Nothing is Random
During my first trip with Amazon Outreach, I had a profound spiritual experience that left me confused and seeking confirmation that the change I was experiencing was genuine, and not an expression of some semi-conscious self improvement. My purpose for the second trip was still selfish, but as I’ve come to appreciate, God has a plan even when our goals and His are seemingly misaligned.
Shortly before noon at our first village, a farmer approached the medical table and handed me a prescription for eyeglasses—which was incredible given that we were more than 100 miles from the nearest town with an optical clinic.
The farmer explained how he saw our boat pass by his village the day before and he had rowed most of the night and all morning to find us, hoping we could help him. We didn’t have anyone specialized in this area and I knew we couldn’t help him. Gradually, his smile of hope faded. He simply nodded, placed the prescription on the table, thanked us, and left the clinic.
I was furious. I knew we had thousands of pairs of eyeglasses on the boat, but no one with the skill to find the right pair for this man. As I walked back to the boat, I read the prescription and realized the man had poorer vision than I did—and I couldn’t walk across the room safely without my glasses. How did this man navigate a river filled with dangerous fish and alligators?
When I got to the boat I found the mission leader and explained the odd situation. I asked him if I could go down into the hold of the boat and try to find a pair of glasses that could work for the farmer.
Moments later I was squatting in front of more than a dozen large boxes each containing dozens of smaller boxes. Inside each of the smaller boxes were 20 pairs of neatly packed and graded eyeglasses. I calculated there were more than 5,000 pairs of glasses on the shelves in front of me. I wiped the sweat from my forehead in frustration and decided to say a quick prayer. I closed my eyes and said out loud, “God, please help me find something that will help this man. He came all this way and I can’t send him home without something.”
I took the box in front of me down from the shelf, opened the top, reached in and took out one of the smaller boxes.
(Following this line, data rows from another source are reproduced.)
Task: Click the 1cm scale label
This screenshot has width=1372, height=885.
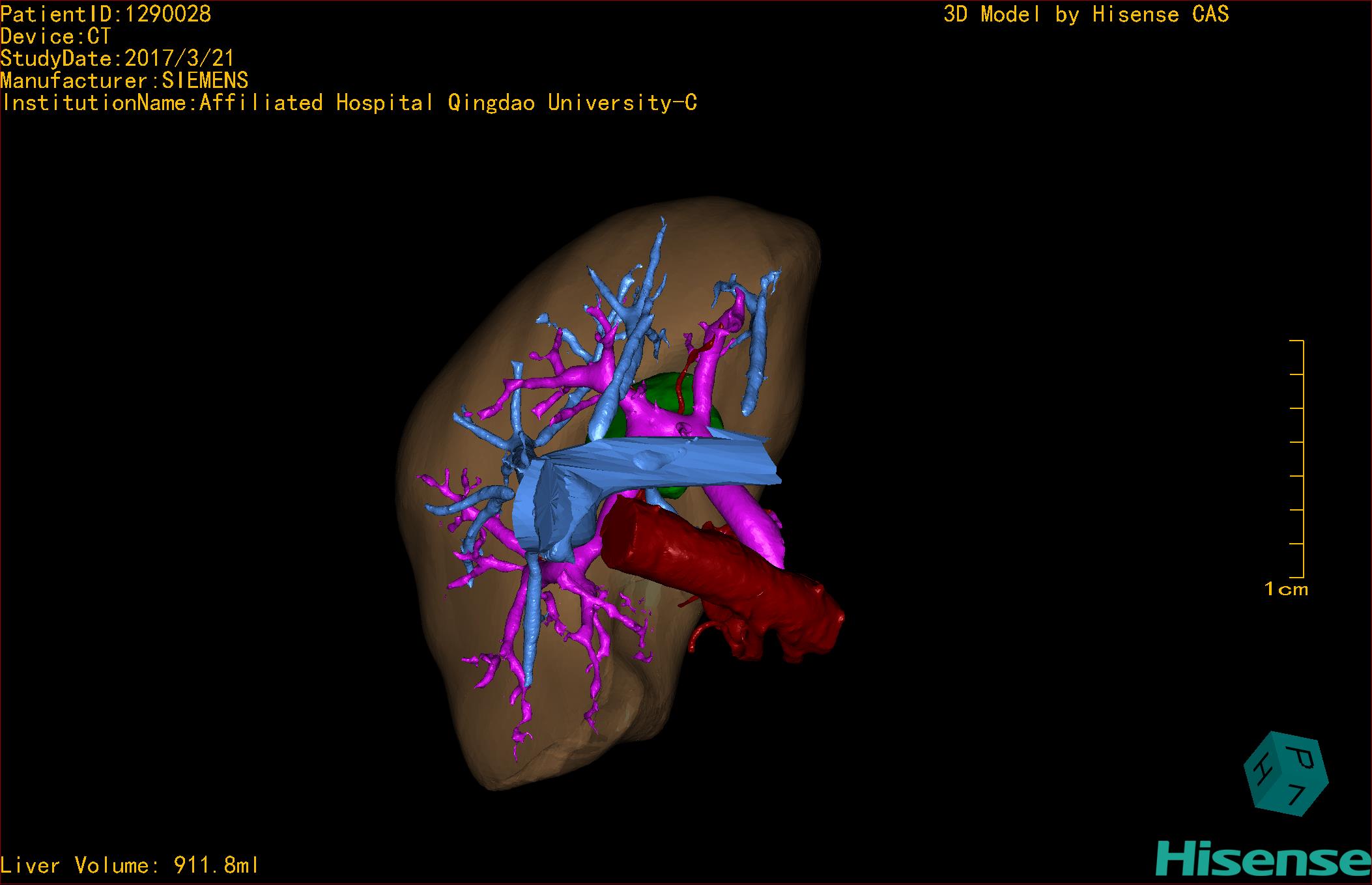Action: (x=1286, y=589)
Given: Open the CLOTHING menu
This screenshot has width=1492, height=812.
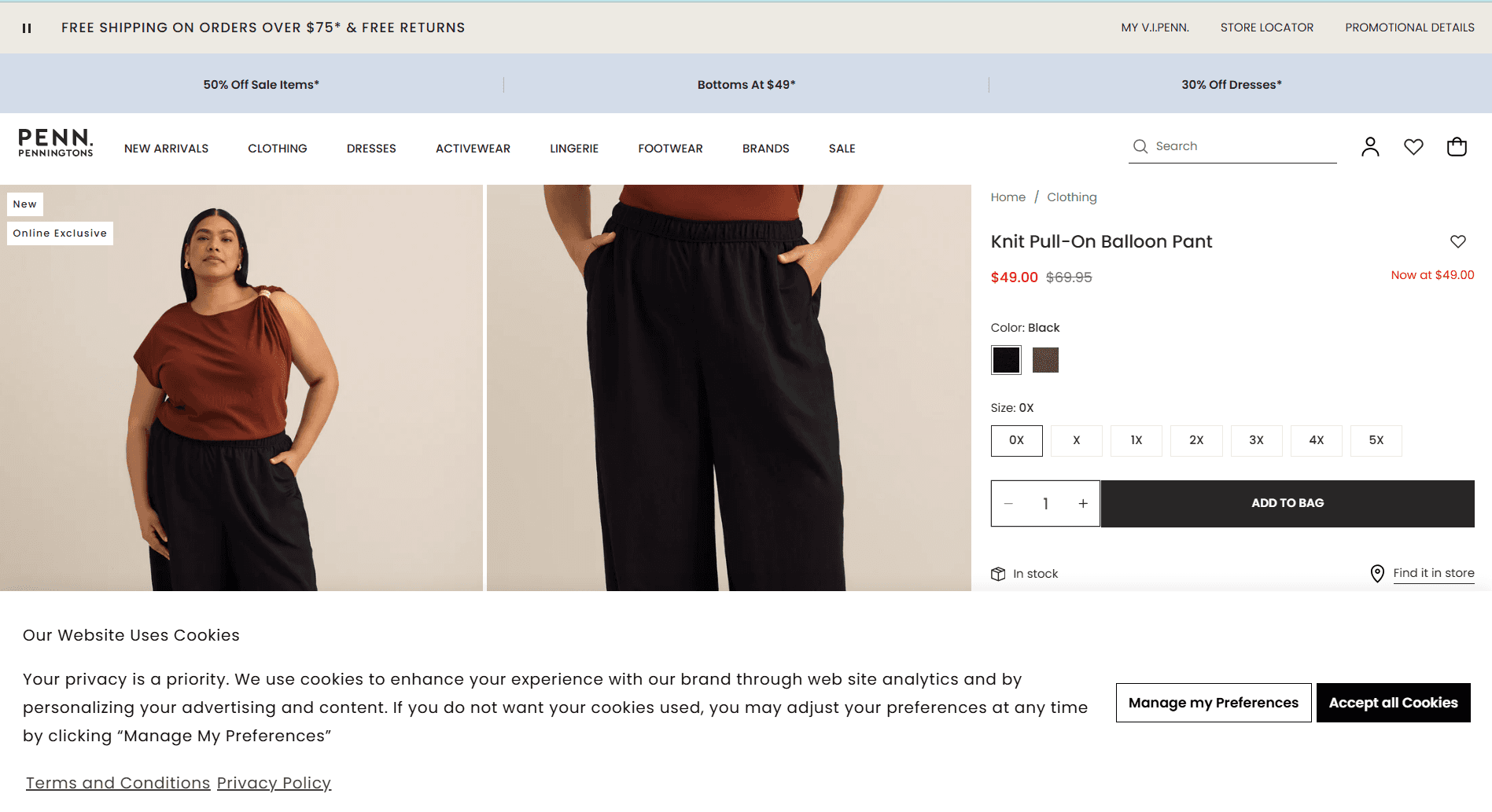Looking at the screenshot, I should 277,148.
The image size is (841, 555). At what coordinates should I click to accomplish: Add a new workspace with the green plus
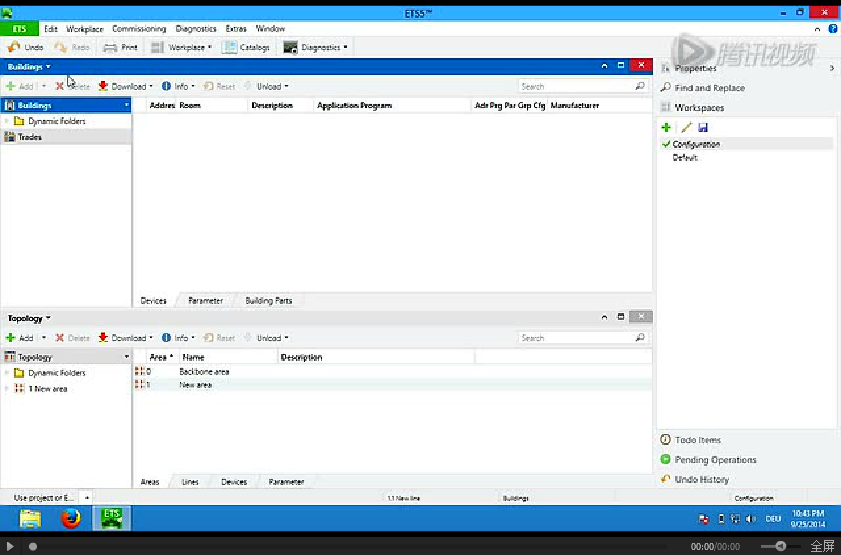click(666, 127)
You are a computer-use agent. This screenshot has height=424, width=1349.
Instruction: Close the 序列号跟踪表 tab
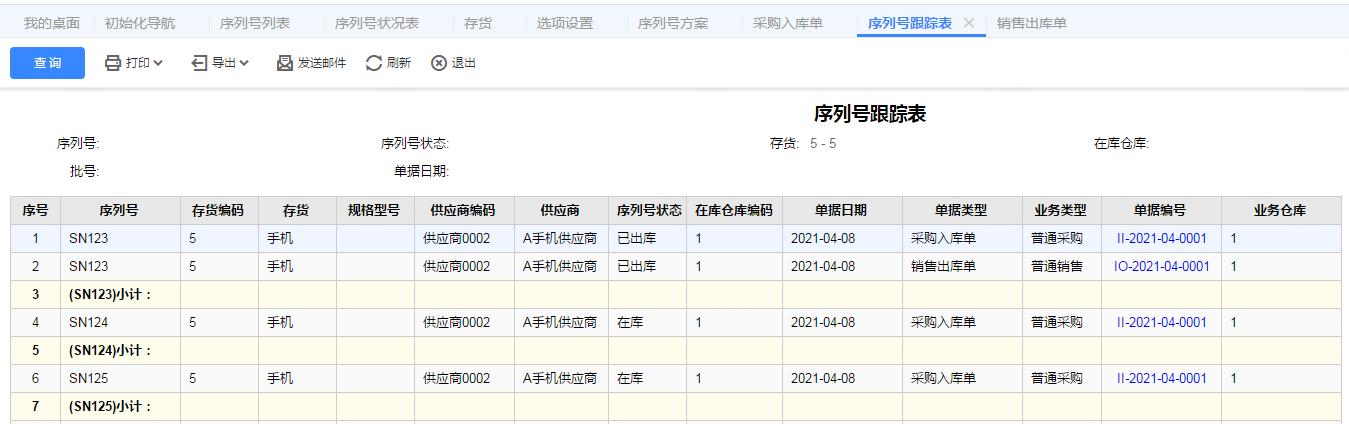tap(968, 23)
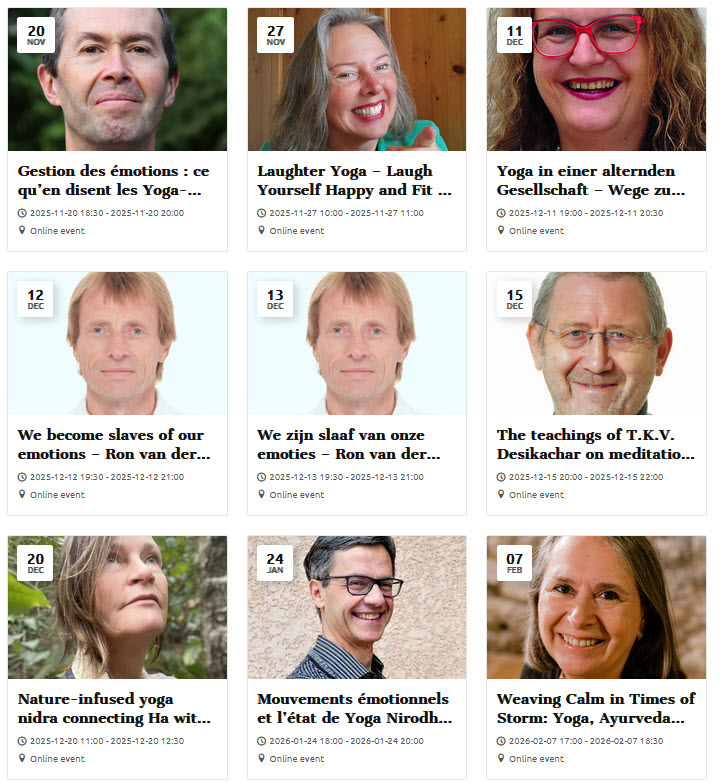Screen dimensions: 720x782
Task: Open Yoga in einer alternden Gesellschaft event
Action: 591,181
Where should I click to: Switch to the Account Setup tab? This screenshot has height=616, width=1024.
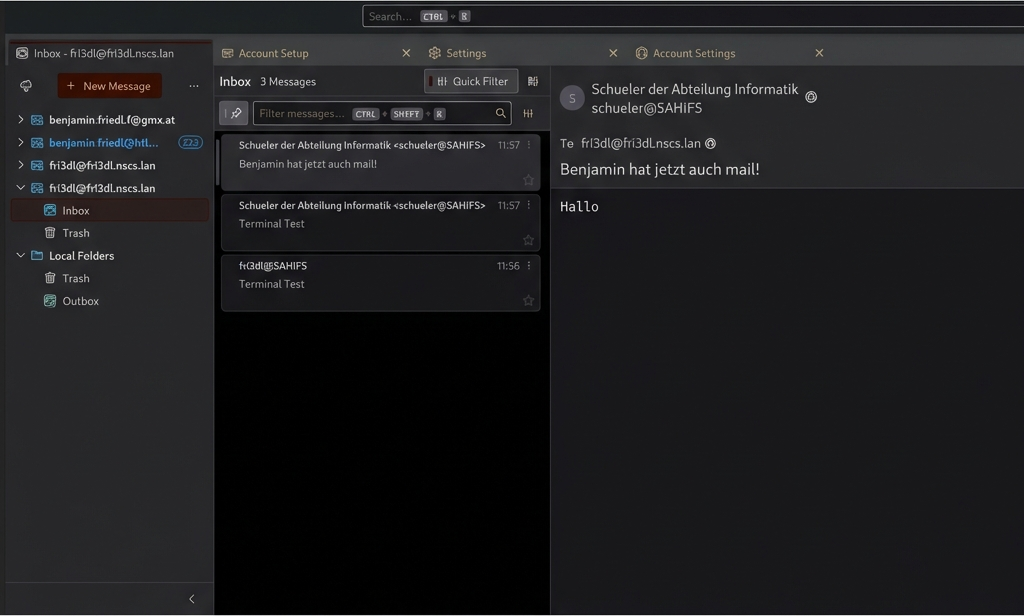tap(273, 54)
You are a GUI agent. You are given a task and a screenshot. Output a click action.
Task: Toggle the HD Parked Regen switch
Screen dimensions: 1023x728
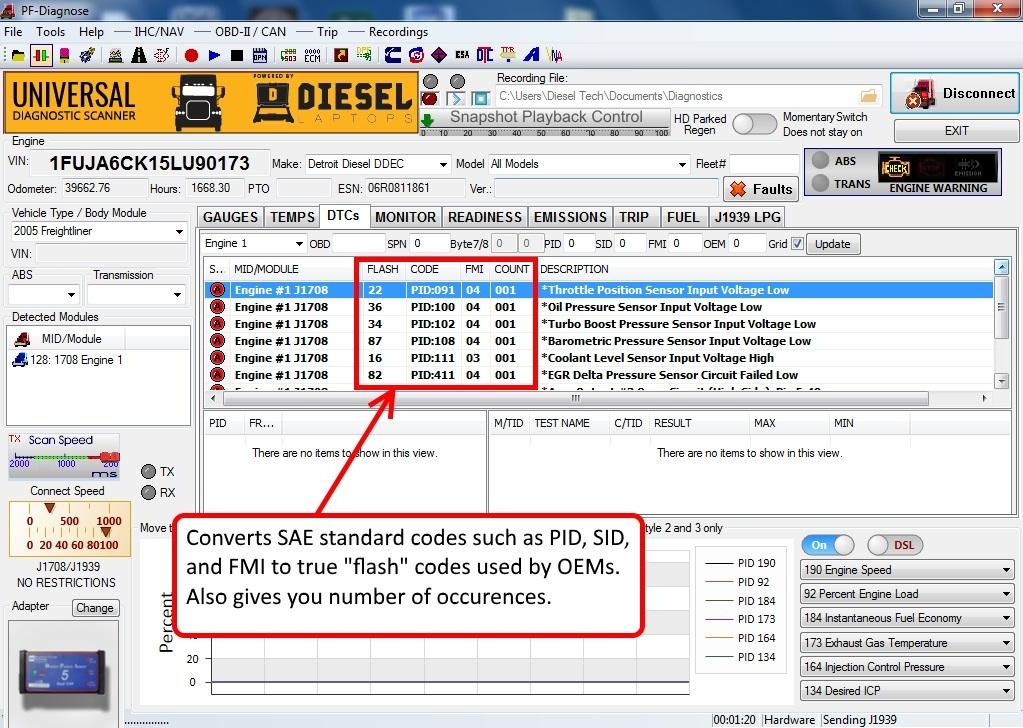(x=754, y=124)
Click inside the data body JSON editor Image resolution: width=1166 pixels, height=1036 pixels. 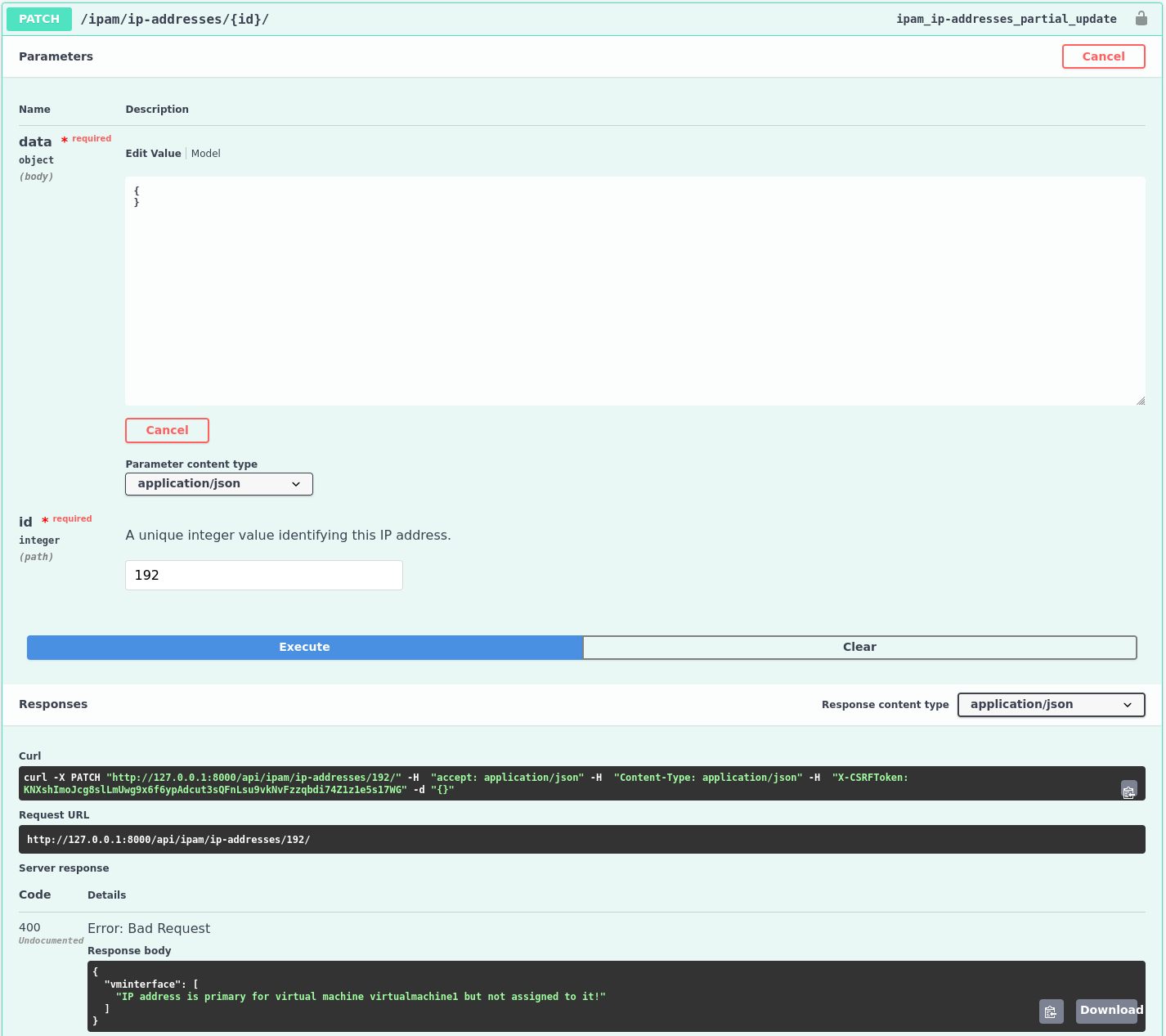pyautogui.click(x=636, y=290)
I plunged my hand into the middle of the row of plastic bags and pulled out a pair of glasses. To my amazement the numbers not only matched the distance value (-4.50 & -4.25), but the axis and prism values that correct astigmatism matched perfectly too. Out of more than 5,000 eyeglasses, I had picked the right pair on the first try. My hands trembled as I removed the glasses from the plastic pouch and I laughed out loud in the steaming hold of the riverboat. Not only were the glasses a perfect match; I held in my hand a sturdy and an attractive pair of men’s glasses.
I climbed up the ladder and raced up the hill to the village. After searching for a few moments, panicked that the man had already departed for the long journey home, I found the farmer sitting on a stool in the shade of a tree.
As I approached he turned and saw me, that gentle smile once again on his lips. He remained seated and I removed his straw hat, pulled the glasses out of my pocket and placed them on his face. The farmer looked up at me with wide eyes, and then turned his head slowly scanning the row of huts on the waterfront. His shoulders began to heave as he repeated over and over, “Glória a Deus! Obrigado meu senhor!”, “Glory to God! Thank you my Lord!”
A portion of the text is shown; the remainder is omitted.